* Written exercise A: Quote from the civil partnerships text the passage starting with "A civil partnership is" and going on through "or a rabbi.".
* Written exercise B:
Using the civil partnerships text, answer these briefly:
(i) In what year was the Civil Partnership Act introduced?
(ii) Who presides over a civil partnership instead of a religious leader?
(iii) What cannot be used as reasoning when ending a civil partnership?

[Start Text section]

So what exactly are civil partnerships? Here is everything you need to know:

What are civil partnerships?

A civil partnership is a legally recognised relationship between two people and offers many of the same benefits as a conventional marriage.

It was introduced in 2004 by the Labour Government under the Civil Partnership Act applying to same-sex couples over the age of 16.

Same-sex marriage was not yet legal in the UK, which came into effect in 2014.

How are they different from marriages?

Those in a civil partnership benefit from the same rights as married couples in terms of tax benefits, pensions and inheritance.

However, unlike a conventional marriage, there are no religious connotations attached to civil partnerships, making them a desirable option for those who want to legally recognise their relationship but don’t align themselves with a particular religion.

It will also take place in front a registrar as opposed to a recognised religious leader, such as a vicar or a rabbi.

How are they different from marriages with civil ceremonies? 

The civil partnership ceremony itself does not involve an exchanging of vows or the singing of hymns as a conventional wedding might.

Instead, the union is simply valid after both parties sign the civil partnership document and the terminology is also different.

Unlike marriage, after which partners would typically refer to one another as “husband” and “wife”, couples in a civil partnership would refer to each other as “civil partners”, explained Joanne Green, senior associate at Slater and Gordon.

When it comes to ending a civil partnership, the dissolution process is similar to marriage except adultery cannot be used as reasoning.

[End Text section]
[Start Source data]

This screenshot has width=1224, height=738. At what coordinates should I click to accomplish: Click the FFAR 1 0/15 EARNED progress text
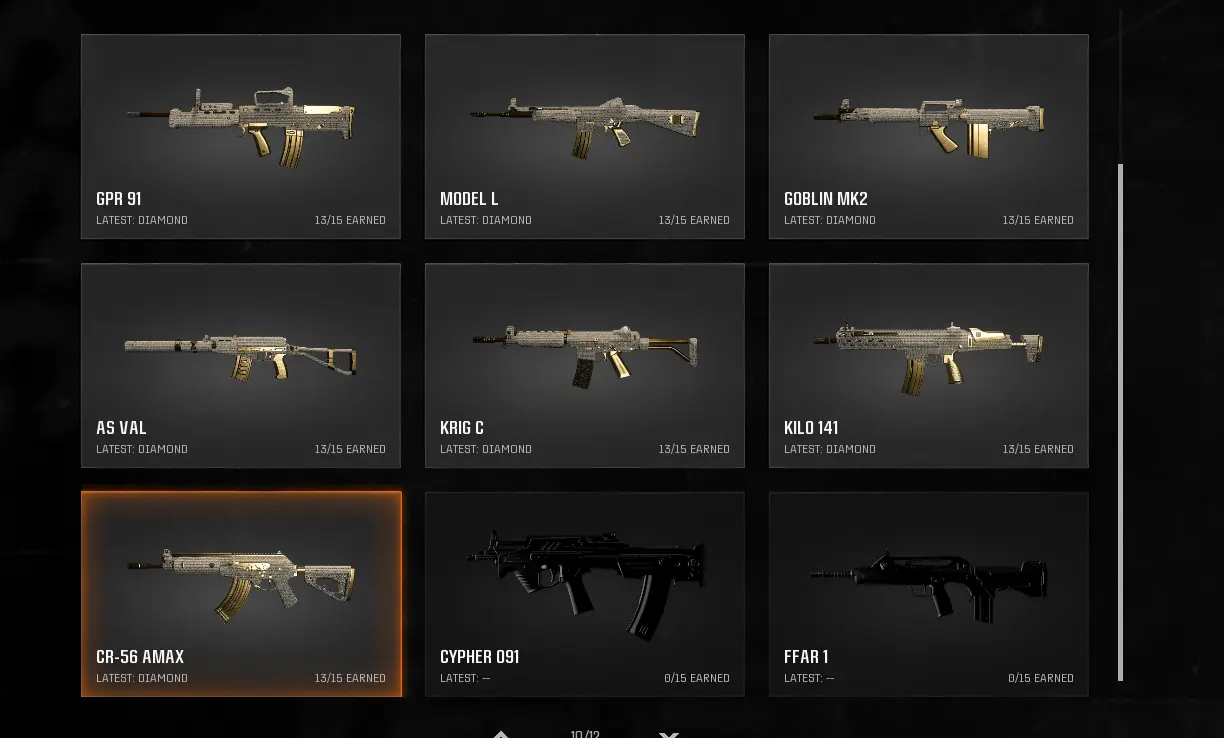click(x=1041, y=678)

[End Source data]

* Written answer A:
A civil partnership is a legally recognised relationship between two people and offers many of the same benefits as a conventional marriage.

It was introduced in 2004 by the Labour Government under the Civil Partnership Act applying to same-sex couples over the age of 16.

Same-sex marriage was not yet legal in the UK, which came into effect in 2014.

How are they different from marriages?

Those in a civil partnership benefit from the same rights as married couples in terms of tax benefits, pensions and inheritance.

However, unlike a conventional marriage, there are no religious connotations attached to civil partnerships, making them a desirable option for those who want to legally recognise their relationship but don’t align themselves with a particular religion.

It will also take place in front a registrar as opposed to a recognised religious leader, such as a vicar or a rabbi.

* Written answer B:
(i) 2004
(ii) A registrar
(iii) Adultery